3rd Dynasty (2650 - 2575 BC)
The Third Dynasty, which with the next three dynasties constitutes the Old Kingdom, is characterized by the grand line of pyramids running along the western desert from near the level of modern Cairo. The second king of Dynasty III was the monarch whom later generations knew by the name of Djoser, and whose importance as the founder of a new epoch, even though it was his brother Nebka who founded the dynasty, is marked in the Turin Canon by the exceptional use of red ink. Djoser's outstanding achievement was the Step Pyramid at Saqqara overlooking the great city of Memphis. This is a massive structure rising in six unequal stages to a height of 204 feet. Egypt has no more remarkable spectacle to offer than the comparatively recently excavated and restored complex of buildings of which that earliest of the pyramids forms the center.

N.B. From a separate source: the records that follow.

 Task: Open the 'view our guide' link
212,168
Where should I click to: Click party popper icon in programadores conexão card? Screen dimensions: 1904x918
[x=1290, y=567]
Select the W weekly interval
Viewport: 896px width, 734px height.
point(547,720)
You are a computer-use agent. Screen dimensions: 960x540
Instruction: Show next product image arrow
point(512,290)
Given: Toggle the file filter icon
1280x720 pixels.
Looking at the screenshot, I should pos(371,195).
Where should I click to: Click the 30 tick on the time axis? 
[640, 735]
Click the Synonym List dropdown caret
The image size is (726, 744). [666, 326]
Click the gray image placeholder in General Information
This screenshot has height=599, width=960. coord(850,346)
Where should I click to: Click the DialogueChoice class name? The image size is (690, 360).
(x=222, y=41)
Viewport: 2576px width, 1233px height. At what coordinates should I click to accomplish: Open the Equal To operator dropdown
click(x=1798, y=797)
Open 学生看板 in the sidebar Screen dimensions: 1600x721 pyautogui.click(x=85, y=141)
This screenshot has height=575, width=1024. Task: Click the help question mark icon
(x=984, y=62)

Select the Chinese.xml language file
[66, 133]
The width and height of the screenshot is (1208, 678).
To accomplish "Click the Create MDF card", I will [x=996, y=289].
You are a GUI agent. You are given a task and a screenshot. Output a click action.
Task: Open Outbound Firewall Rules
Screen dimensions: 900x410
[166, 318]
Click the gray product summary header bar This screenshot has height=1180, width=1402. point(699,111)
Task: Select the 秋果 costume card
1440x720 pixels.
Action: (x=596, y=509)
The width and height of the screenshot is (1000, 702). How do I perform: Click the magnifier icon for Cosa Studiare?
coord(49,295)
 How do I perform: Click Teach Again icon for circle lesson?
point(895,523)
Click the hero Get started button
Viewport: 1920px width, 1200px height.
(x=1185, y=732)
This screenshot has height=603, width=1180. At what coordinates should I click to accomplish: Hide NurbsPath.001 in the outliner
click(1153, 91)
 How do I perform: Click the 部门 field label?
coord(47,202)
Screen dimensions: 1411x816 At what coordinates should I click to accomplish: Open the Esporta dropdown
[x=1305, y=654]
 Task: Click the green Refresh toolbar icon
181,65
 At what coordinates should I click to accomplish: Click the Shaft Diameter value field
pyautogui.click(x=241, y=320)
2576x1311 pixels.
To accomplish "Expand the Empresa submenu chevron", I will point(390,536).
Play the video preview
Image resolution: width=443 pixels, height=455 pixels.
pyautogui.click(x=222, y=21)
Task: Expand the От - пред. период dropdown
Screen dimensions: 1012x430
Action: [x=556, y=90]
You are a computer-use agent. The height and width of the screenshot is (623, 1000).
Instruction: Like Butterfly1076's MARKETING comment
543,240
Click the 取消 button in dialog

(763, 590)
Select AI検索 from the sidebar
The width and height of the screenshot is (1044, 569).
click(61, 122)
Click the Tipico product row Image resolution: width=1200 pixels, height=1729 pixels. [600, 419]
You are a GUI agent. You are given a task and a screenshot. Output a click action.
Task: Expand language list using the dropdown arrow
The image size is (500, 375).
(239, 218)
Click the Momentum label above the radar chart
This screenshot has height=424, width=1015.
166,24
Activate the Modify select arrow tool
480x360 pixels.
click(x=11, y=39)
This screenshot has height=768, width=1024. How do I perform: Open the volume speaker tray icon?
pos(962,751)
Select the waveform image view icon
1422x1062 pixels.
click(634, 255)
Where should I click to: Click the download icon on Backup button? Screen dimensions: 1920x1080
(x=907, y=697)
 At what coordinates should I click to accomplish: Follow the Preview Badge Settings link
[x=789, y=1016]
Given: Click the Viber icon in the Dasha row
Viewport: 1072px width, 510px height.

The credit for this is, however, probably due less to Djoser himself than to his famous architect Imhotep (Gk. Imouthes), whose later reputation as a writer and healer ultimately led to his deification and identification with the Greek demigod Asclepios. It is not without reason that Manetho ascribes to Imhotep the invention of building in stone, since Djoser's great funerary monument was in fact the first to be constructed wholly in that material. The royal tombs of the previous dynasties had been mastabas of brick, with little employment of granite and limestone except for flooring and the like.